La Marpa, ou Maison d’accueil rurale pour personnes âgées, est une structure familiale et conviviale accueillant dix-neuf
résidents valides ou dépendants, bénéficiant chacun d’un appartement avec terrasse privative où ils peuvent vivre «comme chez eux», dans leurs propres meubles, mais en sécurité. Cette autonomie est vivement encouragée. Tout est mis en œuvre pour la conserver ou la retrouver, même partiellement. Et c’est, entre autre, le rôle d’Annie, Béatrice, Marie-Christine, Delphine, Fatima, Laurie, Mireille, auxiliaires de vie, et Monique, adjointe de Sylvie, la responsable.

Marpa

En quoi consiste votre travail ?

À tour de rôle, nous nous occupons de l’entretien de la maison, des repas, parfois de l’animation, et de la surveillance des nuits. Nous accompagnons les résidents, s’ils le demandent, dans les actes essentiels de la vie quotidienne : déplacements dans la maison ou à l’extérieur, aide à la toilette, à l’habillement, à la prise des repas ou des médicaments. Nos tâches sont variées et notre travail n’est jamais monotone.
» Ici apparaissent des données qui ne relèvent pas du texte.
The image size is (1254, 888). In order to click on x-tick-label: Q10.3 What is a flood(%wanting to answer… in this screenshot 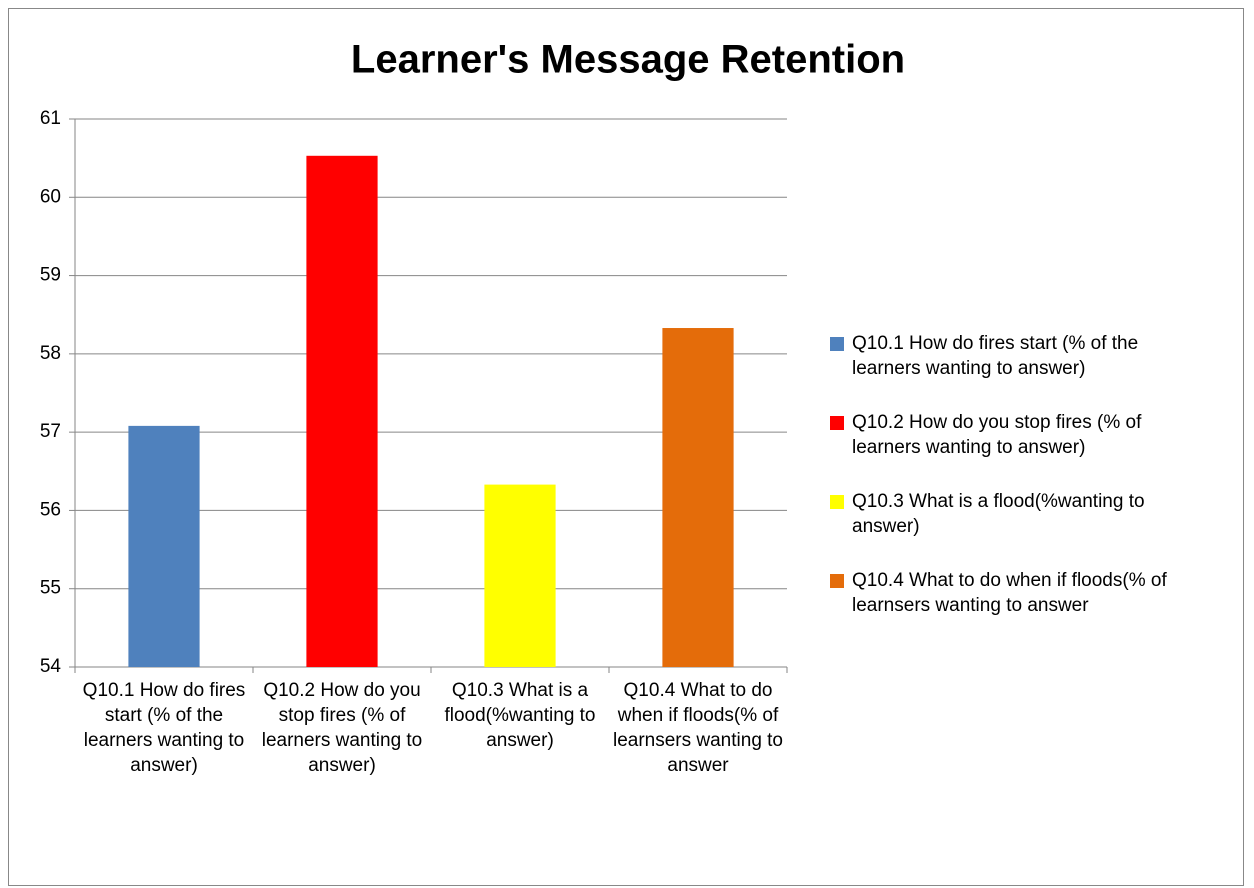, I will do `click(520, 716)`.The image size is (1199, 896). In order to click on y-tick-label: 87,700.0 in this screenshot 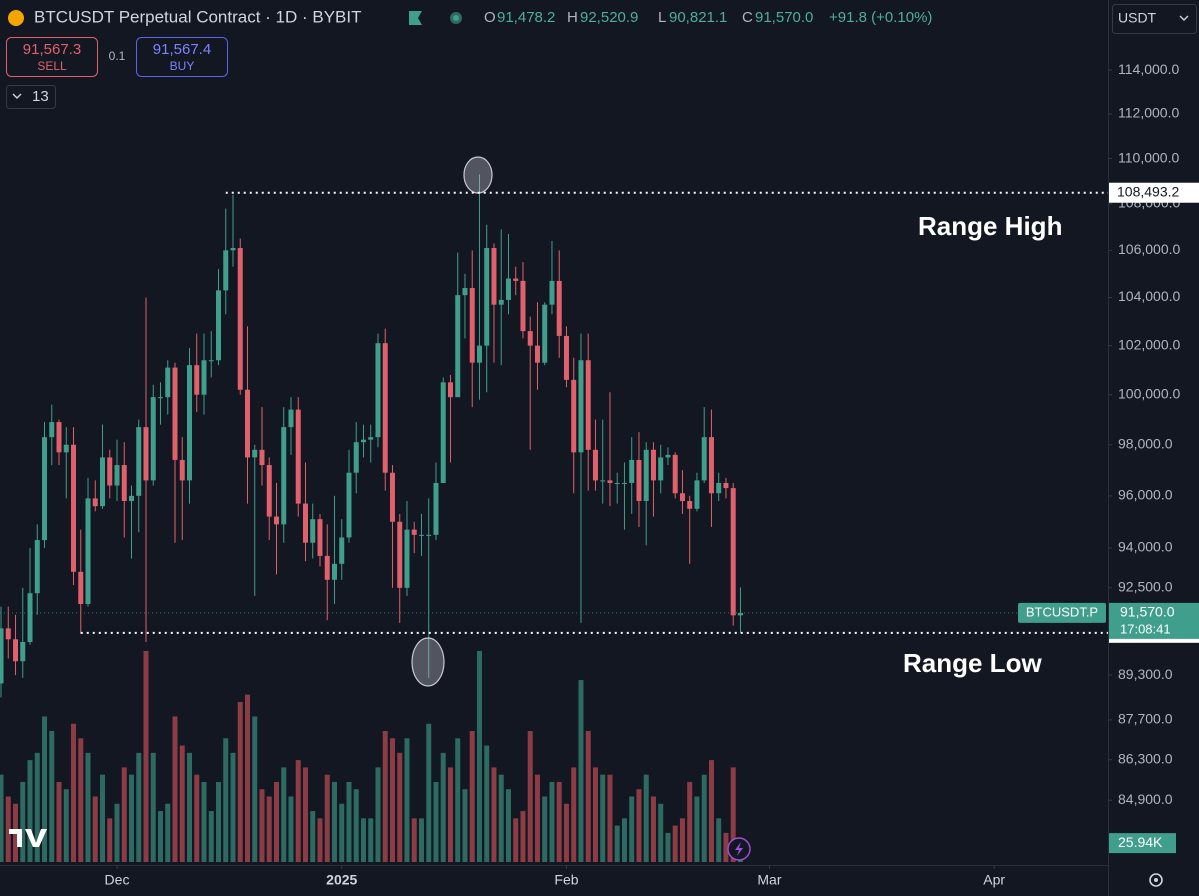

Quel est votre horaire de travail ?

Nous travaillons de 30 à 35 heures par semaine mais avec des horaires très variables, de 3 h 30 à 10 heures par jour, parfois avec des coupures importantes. Certaines d’entre-nous assurent les gardes de nuit et un week-end sur trois, ainsi que les remplacements pendant les congés ou les maladies. Dans ce cas, une personne est embauchée avec un CDD. Nous adaptons nos horaires en fonction de l’état de santé des résidents, afin d’améliorer leur confort. Cela nous permet de travailler à deux, ce qui est apprécié.

Qu’est-ce qui est le plus important pour vous ?

Le bien-être des résidents ! Ce qui est essentiel, c’est l’écoute attentive, la prise en compte de la personne, la qualité de la relation que nous parvenons à établir. Le petit nombre de résidents favorise les relations privilégiées, tout particulièrement lors des accompagnements de fin de vie. C’est l’occasion parfois de recevoir de belles leçons de sagesse. Mais ce n’est pas toujours facile. Les traits de caractère s’amplifient avec l’âge. Il faut savoir prendre du recul, être patiente, disponible, discrète. Et être positive ! Nous sommes avant tout des « aidants », des soignants, et ne remplaçons pas la famille ou les amis. Notre métier est un métier qui fait grandir parce qu’il nous permet de porter un autre regard sur la vieillesse et par là, sur notre propre vie.